PoliciesMultiPlayers.EstimateM module¶

EstimateM: generic wrapper on a multi-player decentralized learning policy, to learn on the run the number of players, adapted from rhoEst from [Distributed Algorithms for Learning…, Anandkumar et al., 2010](http://ieeexplore.ieee.org/document/5462144/).

The procedure to estimate \(\hat{M}_i(t)\) is not so simple, but basically everyone starts with \(\hat{M}_i(0) = 1\), and when colliding \(\hat{M}_i(t+1) = \hat{M}_i(t) + 1\), for some time (with a complicated threshold).
My choice for the threshold function, see threshold_on_t(), does not need the horizon either, and uses \(t\) instead.

Note

This is fully decentralized: each child player does NOT need to know the number of players and does NOT require the horizon \(T\).

Warning

This is still very experimental!

Note

For a less generic approach, see the policies defined in rhoEst.rhoEst (generalizing rhoRand.rhoRand) and RandTopMEst.RandTopMEst (generalizing RandTopM.RandTopM).

PoliciesMultiPlayers.EstimateM.threshold_on_t_with_horizon(t, nbPlayersEstimate, horizon=None)[source]¶

Function \(\xi(T, k)\) used as a threshold in rhoEstPlus.

0 if nbPlayersEstimate is 0,
1 if nbPlayersEstimate is 1,
any function such that: \(\xi(T, k) = \omega(\log T)\) for all k > 1. (cf. http://mathworld.wolfram.com/Little-OmegaNotation.html). I choose \(\log(1 + T)^2\) or \(\log(1 + T) \log(1 + \log(1 + T))\), as it seems to work just fine and satisfies the condition (25) from [Distributed Algorithms for Learning…, Anandkumar et al., 2010](http://ieeexplore.ieee.org/document/5462144/).

Warning

It requires the horizon \(T\), and does not use the current time \(t\).

Example:

>>> threshold_on_t_with_horizon(1000, 3)  # doctest: +ELLIPSIS
14.287...
>>> threshold_on_t_with_horizon(1000, 3, horizon=2000)  # doctest: +ELLIPSIS
16.357...

PoliciesMultiPlayers.EstimateM.threshold_on_t_doubling_trick(t, nbPlayersEstimate, horizon=None, base=2, min_fake_horizon=1000, T0=1)[source]¶

A trick to have a threshold depending on a growing horizon (doubling-trick).
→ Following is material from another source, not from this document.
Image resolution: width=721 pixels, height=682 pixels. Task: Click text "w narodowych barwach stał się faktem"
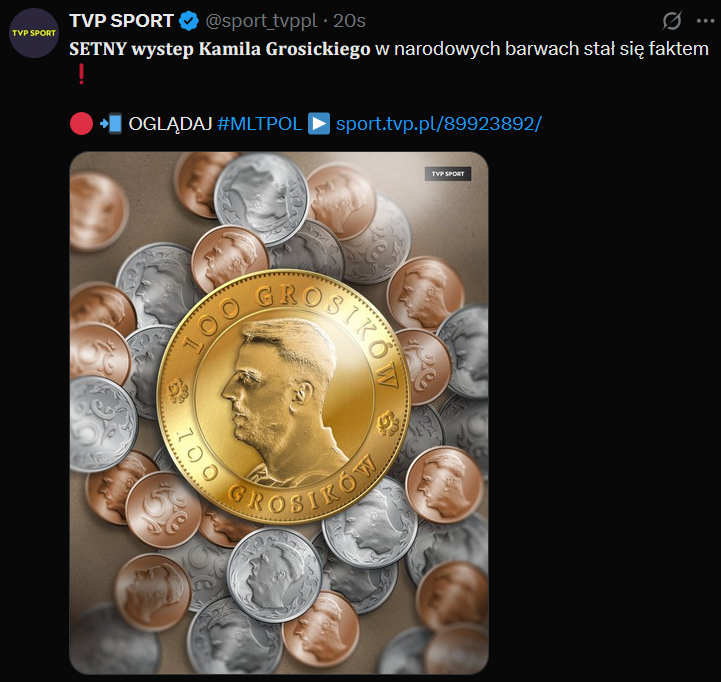point(542,49)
Instead of using \(t\) or \(T\), a fake horizon \(T_t\) is used, corresponding to the horizon a doubling-trick algorithm would be using at time \(t\).
\(T_t = T_0 b^{\lceil \log_b(t) \rceil}\) is the default choice, for \(b=2\) \(T_0 = 10\).
If \(T_t\) is too small, min_fake_horizon is used instead.

Warning

This is ongoing research!

Example:

>>> threshold_on_t_doubling_trick(1000, 3)  # doctest: +ELLIPSIS
14.356...
>>> threshold_on_t_doubling_trick(1000, 3, horizon=2000)  # doctest: +ELLIPSIS
14.356...

PoliciesMultiPlayers.EstimateM.threshold_on_t(t, nbPlayersEstimate, horizon=None)[source]¶

Function \(\xi(t, k)\) used as a threshold in rhoEst.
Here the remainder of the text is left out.